I feel like there's a taboo in our culture around actively trying to adjust our sex drives to be more, well, convenient, but I wonder if that wouldn't be possible in this situation. For you, not him. Because the fact is that having sex 21 times per week is difficult and frankly sounds like such a huge time commitment that it might even negatively impact ones personal and professional life (if not mucous membranes), and it's massively mismatched with your current SO. Hard physical activity, as you've noted in your SO, is pretty notorious for decreasing sex drive. Have you tried replacing ~18 of the sexual encounters per week that you wish you were having with, say, ~18 miles of running? Or weightlifting? Or Zumba?

I don't think it's pathological to feel hurt if I want to have sex and my partner doesn't. It's a deep seated, evolutionary response and I think it would be really, really hard to unpack and reverse than with CBT. I think your best bet to achieving happiness with this scenario (which sounds to be so ideal otherwise) might be to lower your sex drive instead.
posted by telegraph at 2:52 PM on February 26 [2 favorites]


I have a really high sex drive too and have had this problem in relationships. The thing that has worked best for me is to change my thinking. My sex drive -- like hunger for food, or thirst, or a pain in my knee -- is my responsibility. I may want to eat a particular food, but that doesn't mean that it has to be served by someone else. I don't have a right to it. This lack of entitlement has helped me feel better about not getting sex when I want it.

I've also tried to decouple the whole "he'll want you if you're sexy" thing. Men have variable sex drives, as do women. It says NOTHING about you if he does or does not want to have sex with you.

I also think about all of the things I can do when I'm not having sex with a partner. Like focus on deep fantasies he doesn't share, going at exactly the perfect pace for me, being able to be selfish, etc. There are definitely advantages to having sex with yourself!

But it definitely sucks, and it's completely understandable that it bothers you.
posted by 3491again at 2:55 PM on February 26 [4 favorites]

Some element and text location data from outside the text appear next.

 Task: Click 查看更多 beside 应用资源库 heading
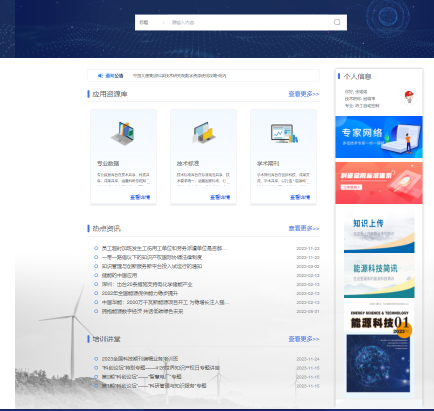[304, 94]
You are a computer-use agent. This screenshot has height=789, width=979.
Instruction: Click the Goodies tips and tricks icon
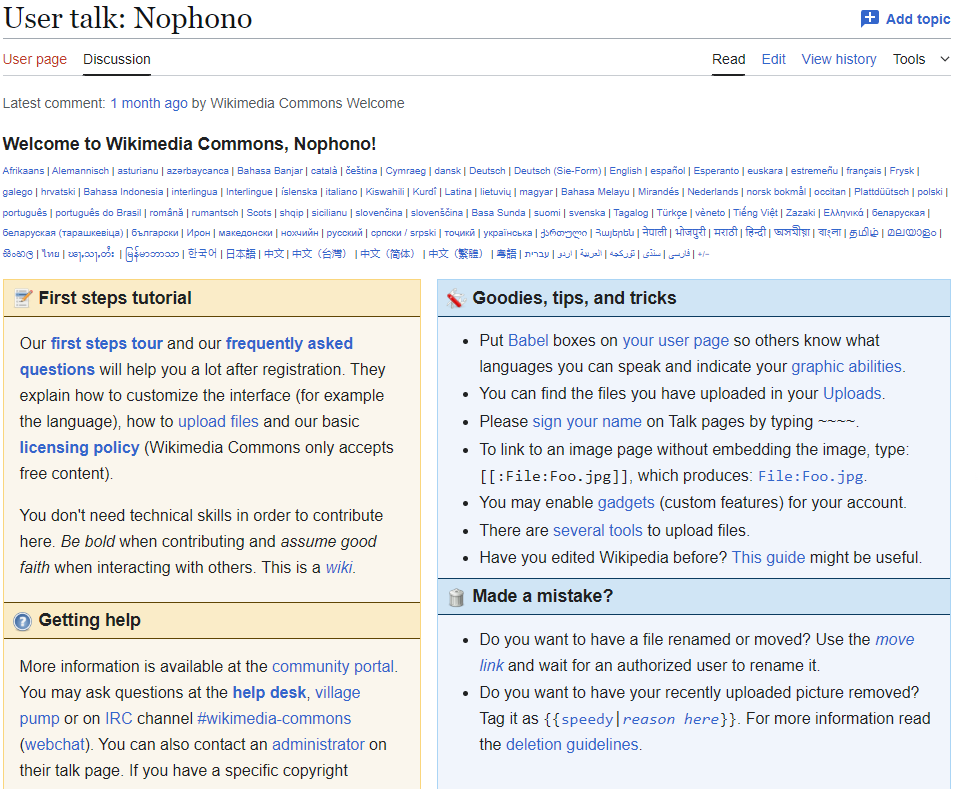coord(456,298)
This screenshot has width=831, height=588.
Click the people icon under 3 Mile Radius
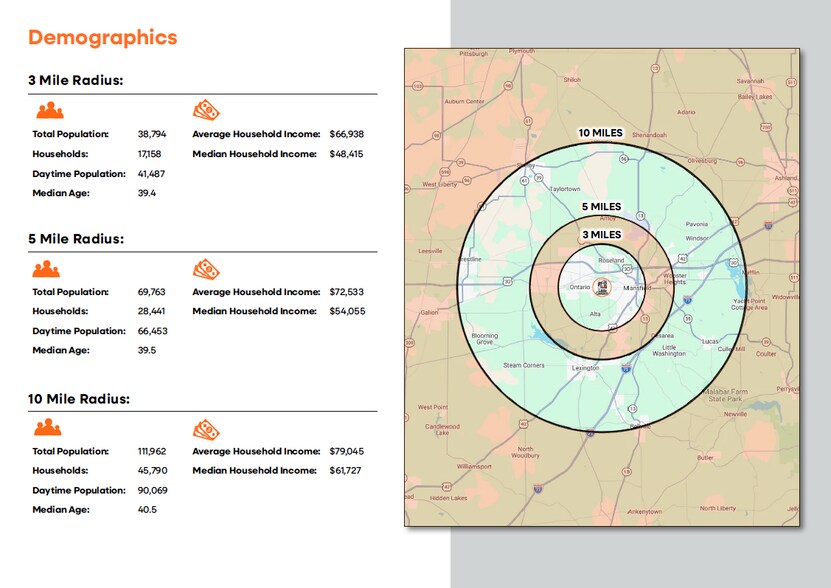49,110
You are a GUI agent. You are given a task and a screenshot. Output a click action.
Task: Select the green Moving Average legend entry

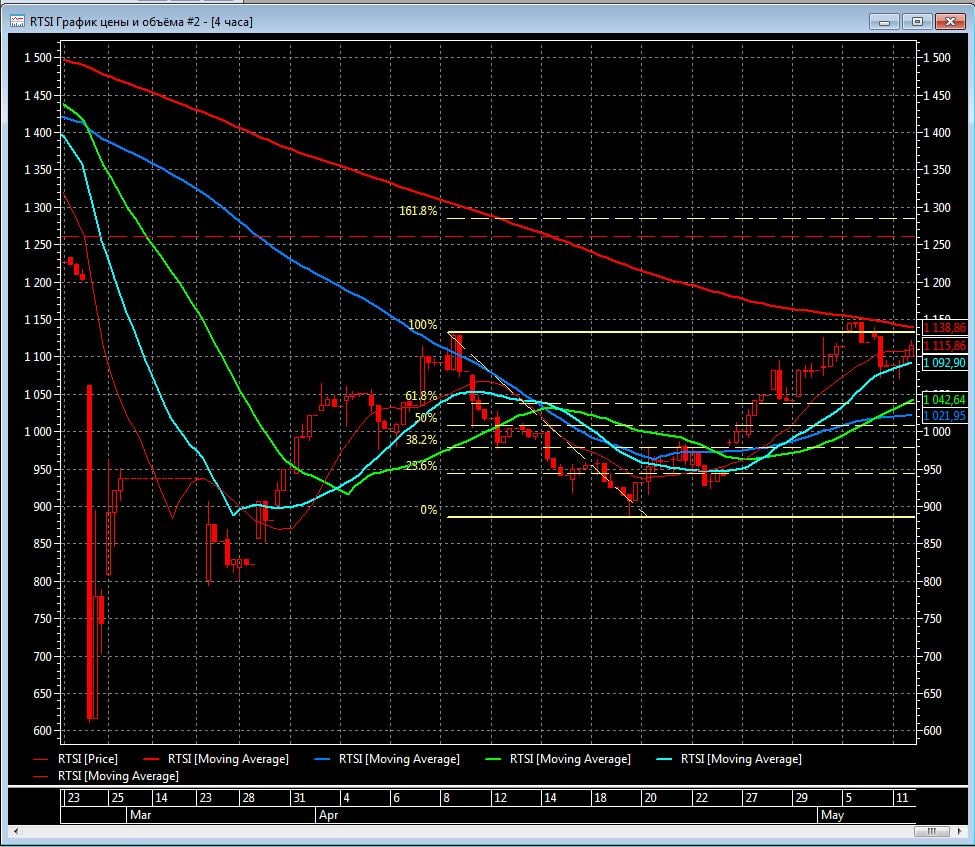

Well, he's 41. He hit peak libido 20 years ago. There's not much you can do. Even if he's physically still able to have sex 3 times a day, he's not going to be into it. It has little to do with you, and more to do with age and biology.
posted by BabeTheBlueOX at 2:56 PM on February 26 [5 favorites]


Men have a refraction period. Think of it as a pool of Lust that gets slowly (or not so slowly!) filled. When it is full or close to full, time to sex it up! When it is suddenly emptied, (IE, orgasm) the sex it up desire fades sharply. Age and physical exertion drain it faster and make it fill slower. I'm generalizing some here, but that's the usual basic physics. So, I think the urge for sex is probably bang on average for a gentleman his age. It has nothing to do with you, or his desire or love for you. I do agree yall need to work this out, but I really don't think its personal or emotional or anything.
posted by Jacen at 3:05 PM on February 26


to expand on my earlier comment - i'm basically suggesting expanding what "sex" is if you guys haven't already - 20-45 minutes of penis in vagina sex after a long day can be pretty exhausting, physically and emotionally - but what if he fingered you in the shower for 5 minutes first thing in the morning? or played with your nipples while he watches tv and you masturbate? or even 90 seconds of intense kissing and groping initiated by him? is the orgasm the end all be all (either yours or his) or is there wiggle room to give you that connected/attraction feeling you're missing with a lower buy in from him?
posted by nadawi at 3:19 PM on February 26


My two longest relationships were with guys that had lower libidos, and one of them made me feel unwanted, but the other didn't. Why not? Because he showered me with physical affection whenever we were alone, even though his desire didn't push him to go much further usually.
posted by herbaliser at 3:24 PM on February 26 [1 favorite]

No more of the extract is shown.